# ASSIGNED TASK
The listing below holds a line with "Task: Open the help question mark icon" and a later line with "1389x868 pixels.". Write out those two lines and every line between them, exactly, and nothing else.

# RECORDS
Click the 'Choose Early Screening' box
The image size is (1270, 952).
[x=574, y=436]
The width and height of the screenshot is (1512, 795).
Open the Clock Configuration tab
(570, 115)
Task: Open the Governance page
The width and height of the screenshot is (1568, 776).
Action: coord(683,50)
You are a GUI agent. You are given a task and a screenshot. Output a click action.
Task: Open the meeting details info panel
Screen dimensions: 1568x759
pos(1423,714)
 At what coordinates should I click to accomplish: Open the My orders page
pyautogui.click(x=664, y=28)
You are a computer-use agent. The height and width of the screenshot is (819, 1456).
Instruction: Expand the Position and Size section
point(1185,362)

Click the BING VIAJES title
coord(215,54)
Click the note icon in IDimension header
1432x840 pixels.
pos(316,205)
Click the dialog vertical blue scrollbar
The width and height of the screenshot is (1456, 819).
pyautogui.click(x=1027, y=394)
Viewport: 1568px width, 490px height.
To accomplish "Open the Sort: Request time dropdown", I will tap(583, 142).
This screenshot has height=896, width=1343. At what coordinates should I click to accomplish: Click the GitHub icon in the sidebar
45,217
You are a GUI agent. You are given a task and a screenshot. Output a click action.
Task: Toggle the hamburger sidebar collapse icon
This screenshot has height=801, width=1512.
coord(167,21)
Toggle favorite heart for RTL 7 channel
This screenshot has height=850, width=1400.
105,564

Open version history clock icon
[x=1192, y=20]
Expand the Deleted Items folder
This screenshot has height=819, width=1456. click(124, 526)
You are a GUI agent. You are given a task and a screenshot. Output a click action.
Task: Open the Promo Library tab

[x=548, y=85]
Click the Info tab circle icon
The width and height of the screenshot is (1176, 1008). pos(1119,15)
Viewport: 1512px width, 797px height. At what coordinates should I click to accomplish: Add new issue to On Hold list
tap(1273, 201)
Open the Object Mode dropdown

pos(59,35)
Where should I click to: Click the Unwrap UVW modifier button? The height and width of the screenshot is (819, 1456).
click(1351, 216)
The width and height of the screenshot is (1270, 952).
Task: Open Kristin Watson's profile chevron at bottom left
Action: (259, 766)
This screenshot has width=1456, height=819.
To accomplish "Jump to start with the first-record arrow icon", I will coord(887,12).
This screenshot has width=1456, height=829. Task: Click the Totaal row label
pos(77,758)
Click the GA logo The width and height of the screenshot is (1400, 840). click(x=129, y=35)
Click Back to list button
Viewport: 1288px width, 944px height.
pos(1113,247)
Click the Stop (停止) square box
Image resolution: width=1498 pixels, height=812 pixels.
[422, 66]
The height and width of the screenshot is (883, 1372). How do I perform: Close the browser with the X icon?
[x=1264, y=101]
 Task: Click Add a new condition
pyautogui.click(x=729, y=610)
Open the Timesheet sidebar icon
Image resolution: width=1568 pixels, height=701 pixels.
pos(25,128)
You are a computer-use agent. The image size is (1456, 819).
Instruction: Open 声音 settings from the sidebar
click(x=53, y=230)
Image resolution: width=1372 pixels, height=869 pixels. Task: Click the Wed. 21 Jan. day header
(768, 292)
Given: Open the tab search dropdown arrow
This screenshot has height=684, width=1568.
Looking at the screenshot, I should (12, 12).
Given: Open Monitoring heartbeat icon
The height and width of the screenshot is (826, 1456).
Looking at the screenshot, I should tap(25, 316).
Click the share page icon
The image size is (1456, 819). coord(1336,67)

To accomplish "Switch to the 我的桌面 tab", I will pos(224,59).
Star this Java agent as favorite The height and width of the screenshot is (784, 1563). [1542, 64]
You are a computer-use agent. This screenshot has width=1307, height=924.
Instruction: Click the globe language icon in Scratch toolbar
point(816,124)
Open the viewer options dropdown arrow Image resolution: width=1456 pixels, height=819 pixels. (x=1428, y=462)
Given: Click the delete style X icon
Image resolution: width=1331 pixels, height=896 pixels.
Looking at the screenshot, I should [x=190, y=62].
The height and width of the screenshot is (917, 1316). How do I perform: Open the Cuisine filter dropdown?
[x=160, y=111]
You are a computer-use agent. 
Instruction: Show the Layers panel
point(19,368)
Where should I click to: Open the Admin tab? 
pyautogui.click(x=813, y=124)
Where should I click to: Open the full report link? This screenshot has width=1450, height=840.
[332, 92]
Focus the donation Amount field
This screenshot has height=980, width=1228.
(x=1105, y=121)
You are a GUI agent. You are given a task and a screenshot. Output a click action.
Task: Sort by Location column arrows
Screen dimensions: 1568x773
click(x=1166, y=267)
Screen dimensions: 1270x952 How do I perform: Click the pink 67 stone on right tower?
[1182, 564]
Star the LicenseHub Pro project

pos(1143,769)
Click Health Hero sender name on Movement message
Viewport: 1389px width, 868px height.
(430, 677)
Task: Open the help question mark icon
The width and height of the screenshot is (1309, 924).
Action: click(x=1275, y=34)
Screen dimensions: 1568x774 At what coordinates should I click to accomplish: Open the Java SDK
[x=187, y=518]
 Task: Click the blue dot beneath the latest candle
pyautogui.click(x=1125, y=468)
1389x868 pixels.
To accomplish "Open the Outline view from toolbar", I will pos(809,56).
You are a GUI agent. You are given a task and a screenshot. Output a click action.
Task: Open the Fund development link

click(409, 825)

# TASK RESULT
Task: Open the help question mark icon
The width and height of the screenshot is (1309, 924).
Action: click(x=1275, y=34)
Screen dimensions: 1568x774 At what coordinates should I click to accomplish: Open the Java SDK
[x=187, y=518]
 Task: Click the blue dot beneath the latest candle
pyautogui.click(x=1125, y=468)
1389x868 pixels.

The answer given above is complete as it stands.